>>>
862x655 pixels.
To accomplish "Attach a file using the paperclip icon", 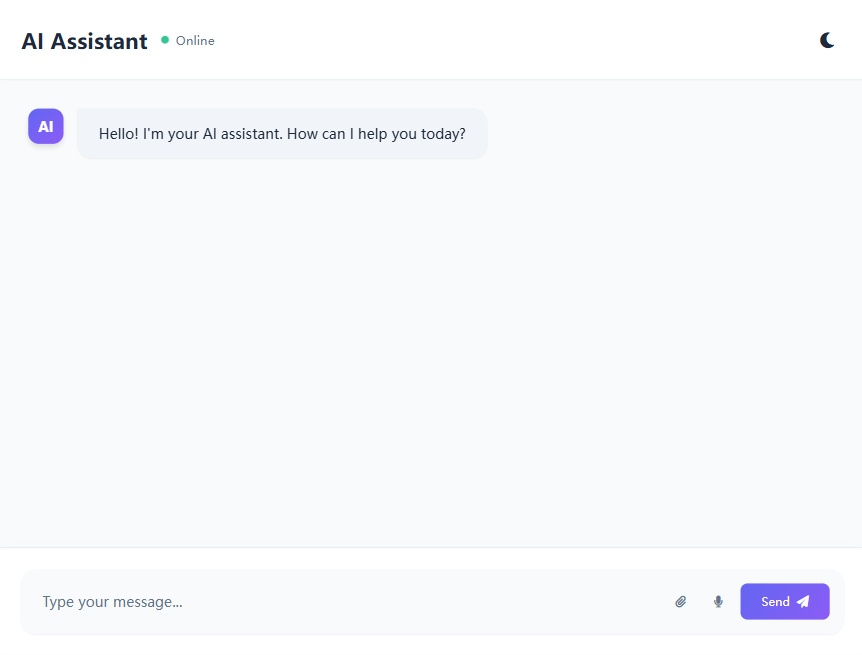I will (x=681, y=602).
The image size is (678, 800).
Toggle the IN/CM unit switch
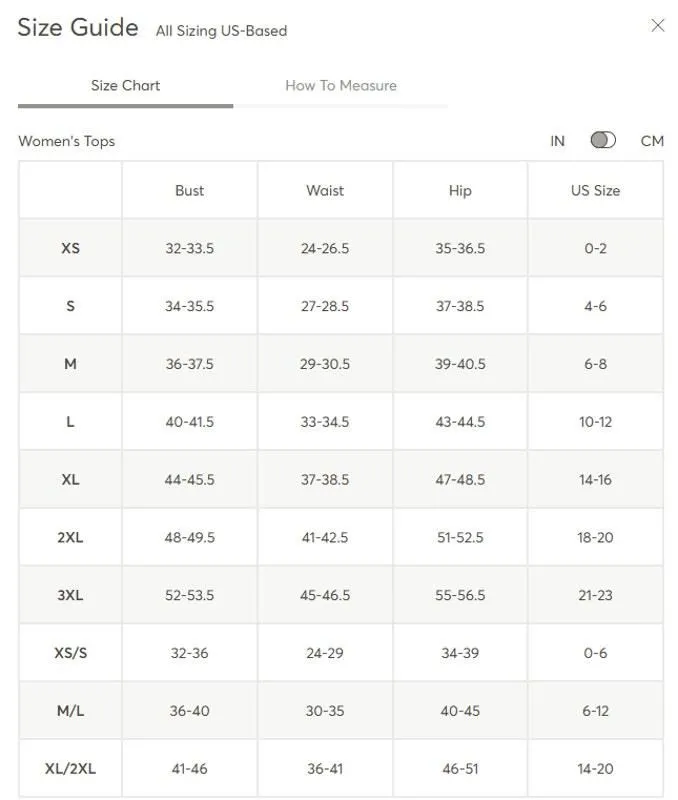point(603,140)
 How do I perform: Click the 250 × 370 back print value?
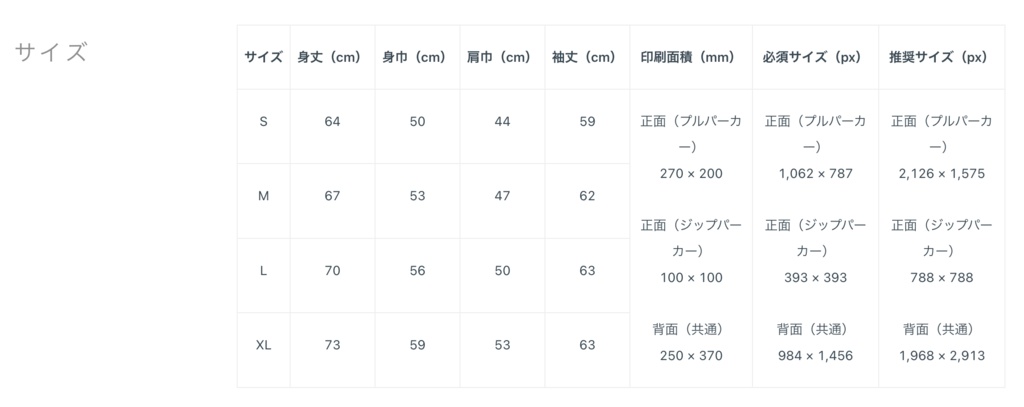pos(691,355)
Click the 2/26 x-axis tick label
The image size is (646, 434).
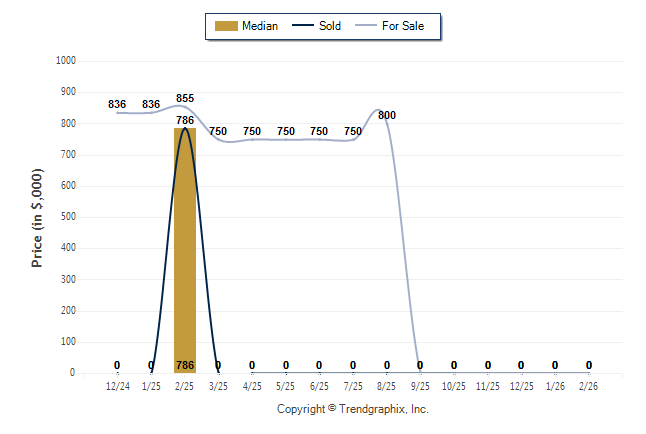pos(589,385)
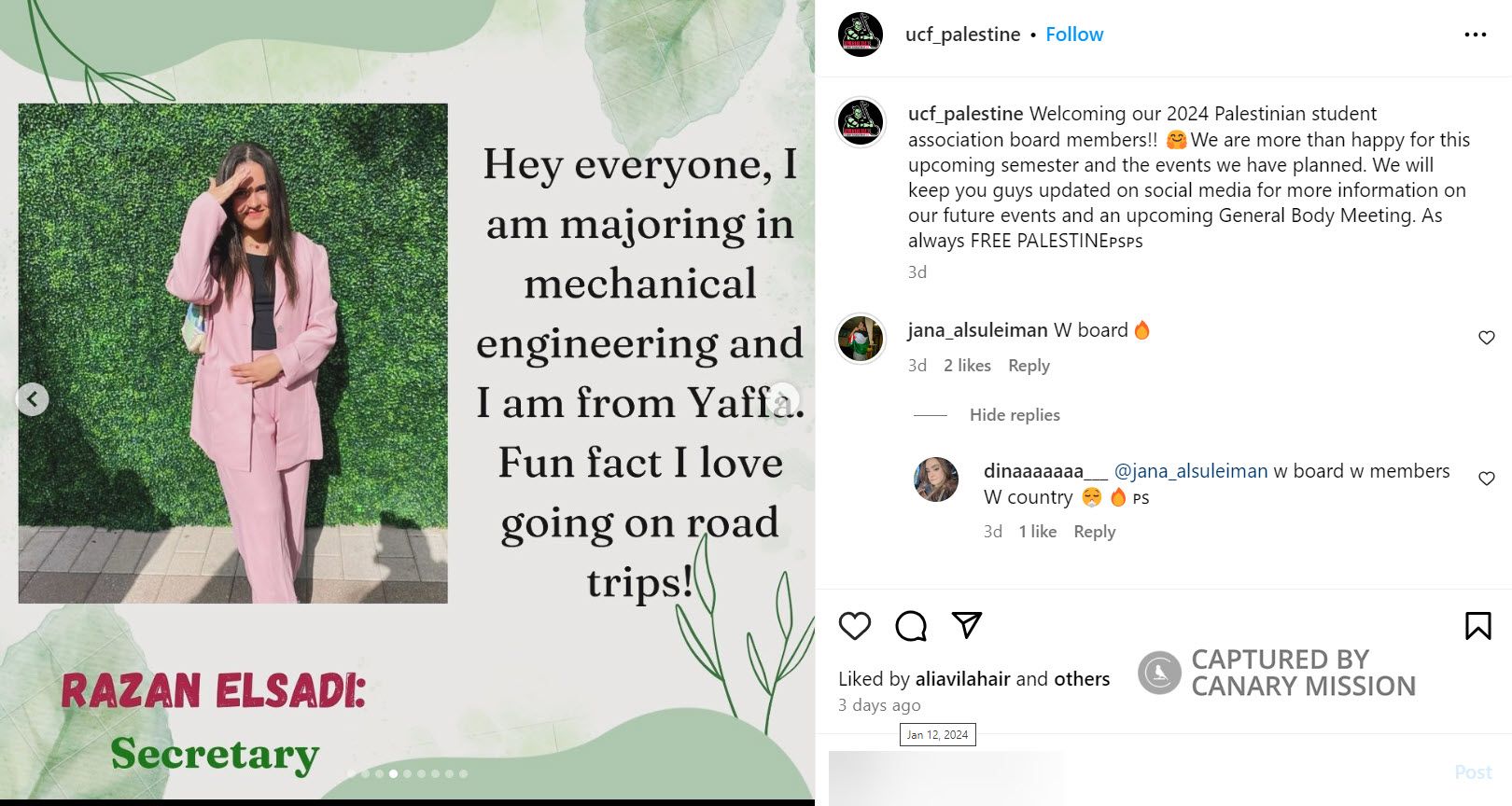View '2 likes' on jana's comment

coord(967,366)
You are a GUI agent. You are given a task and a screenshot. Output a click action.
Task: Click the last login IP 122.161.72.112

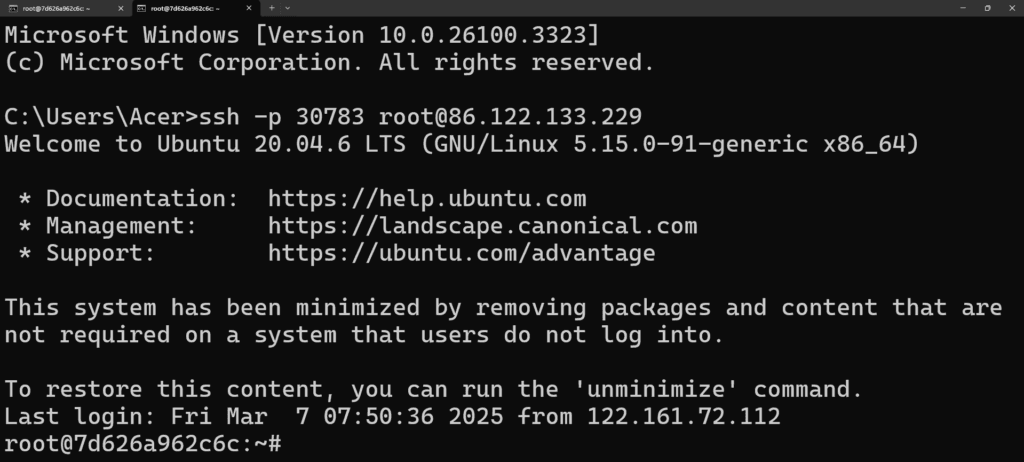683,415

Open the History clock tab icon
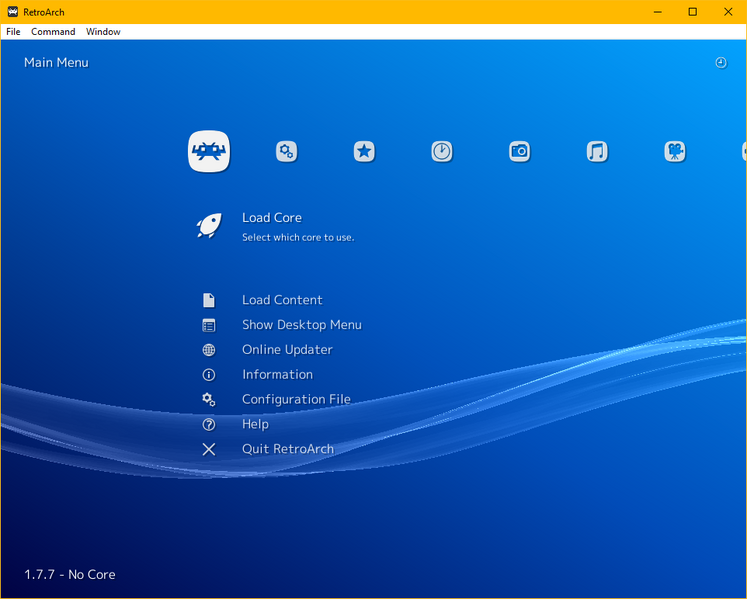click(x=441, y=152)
<<<
>>>
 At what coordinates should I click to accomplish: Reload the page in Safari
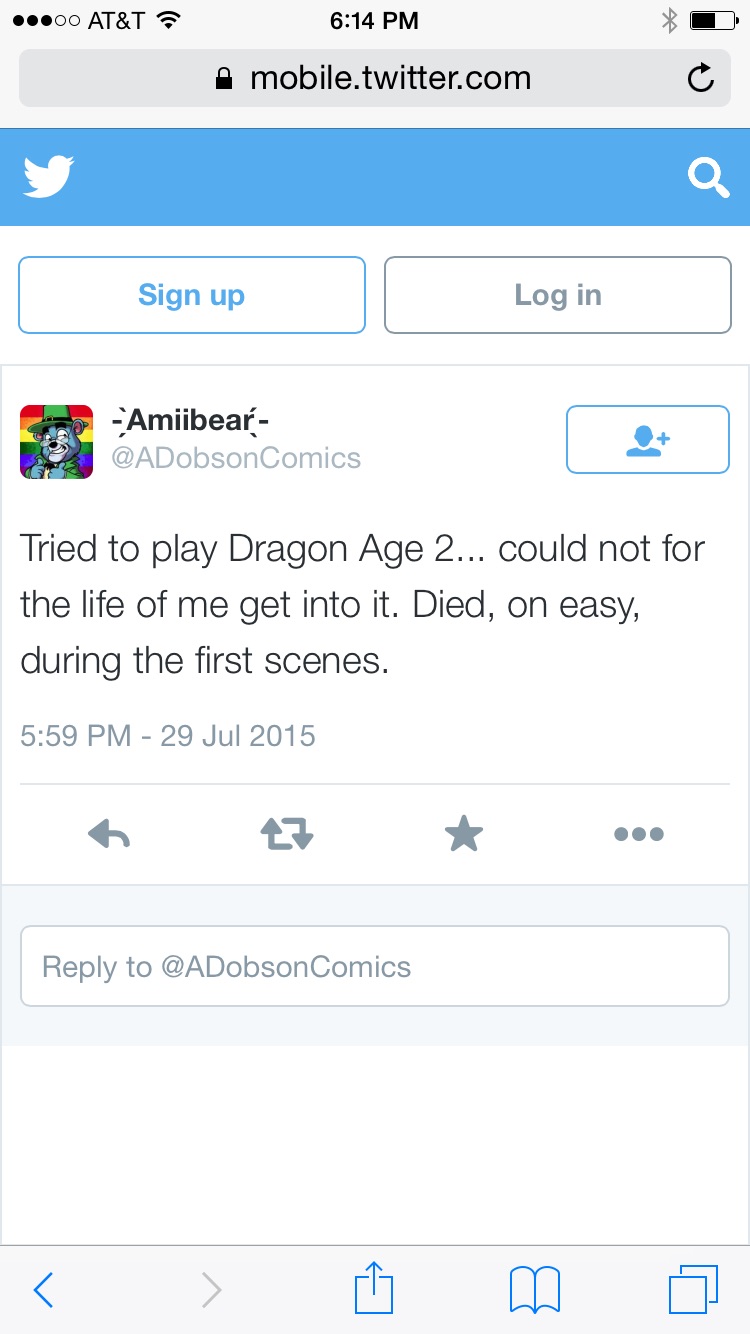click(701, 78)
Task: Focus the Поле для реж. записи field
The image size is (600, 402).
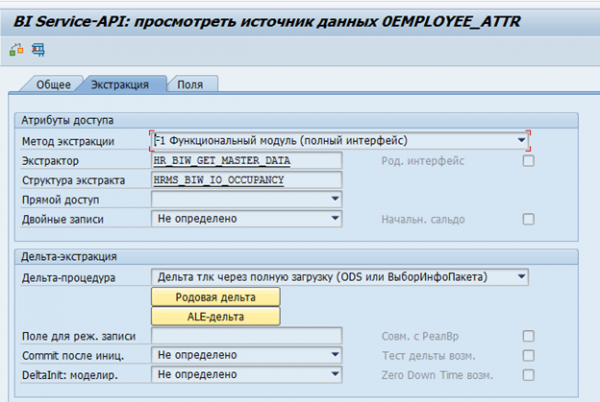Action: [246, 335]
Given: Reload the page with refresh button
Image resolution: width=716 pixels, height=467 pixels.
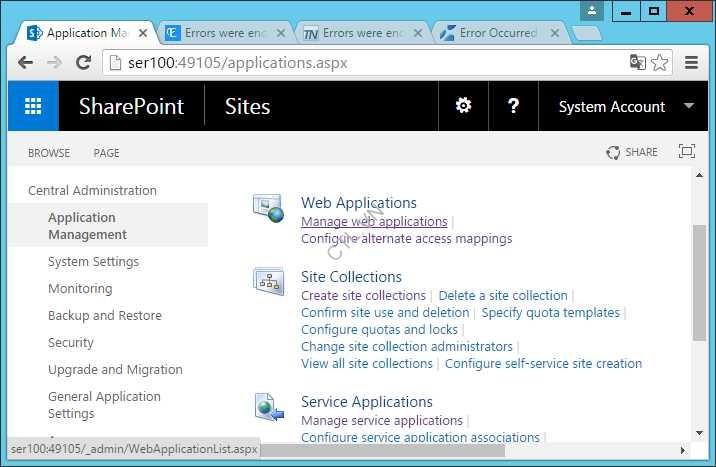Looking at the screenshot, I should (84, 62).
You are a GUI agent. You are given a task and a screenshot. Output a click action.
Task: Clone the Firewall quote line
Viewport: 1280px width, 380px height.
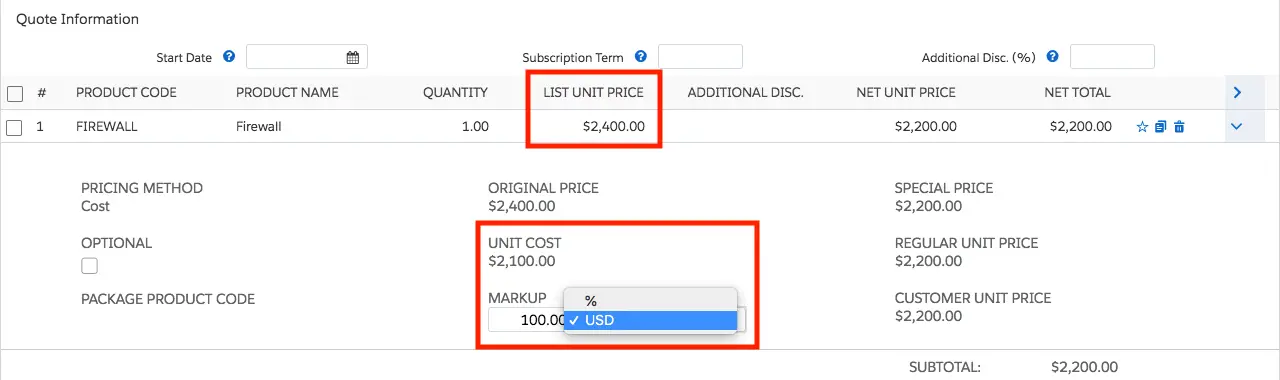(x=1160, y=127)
<<<
>>>
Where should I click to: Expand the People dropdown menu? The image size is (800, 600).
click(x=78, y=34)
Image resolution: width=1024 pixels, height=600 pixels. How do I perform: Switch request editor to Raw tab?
<<<
> **Task goal**
Please repeat the lines of the material above exactly, starting with the line that contains "Image resolution: width=716" and ending with the line that contains "Task: Clone the Firewall quote line". Leave the pictures out.

> **Written answer**
Image resolution: width=716 pixels, height=467 pixels.
Looking at the screenshot, I should (84, 62).
You are a GUI agent. You are given a task and a screenshot. Output a click action.
Task: Clone the Firewall quote line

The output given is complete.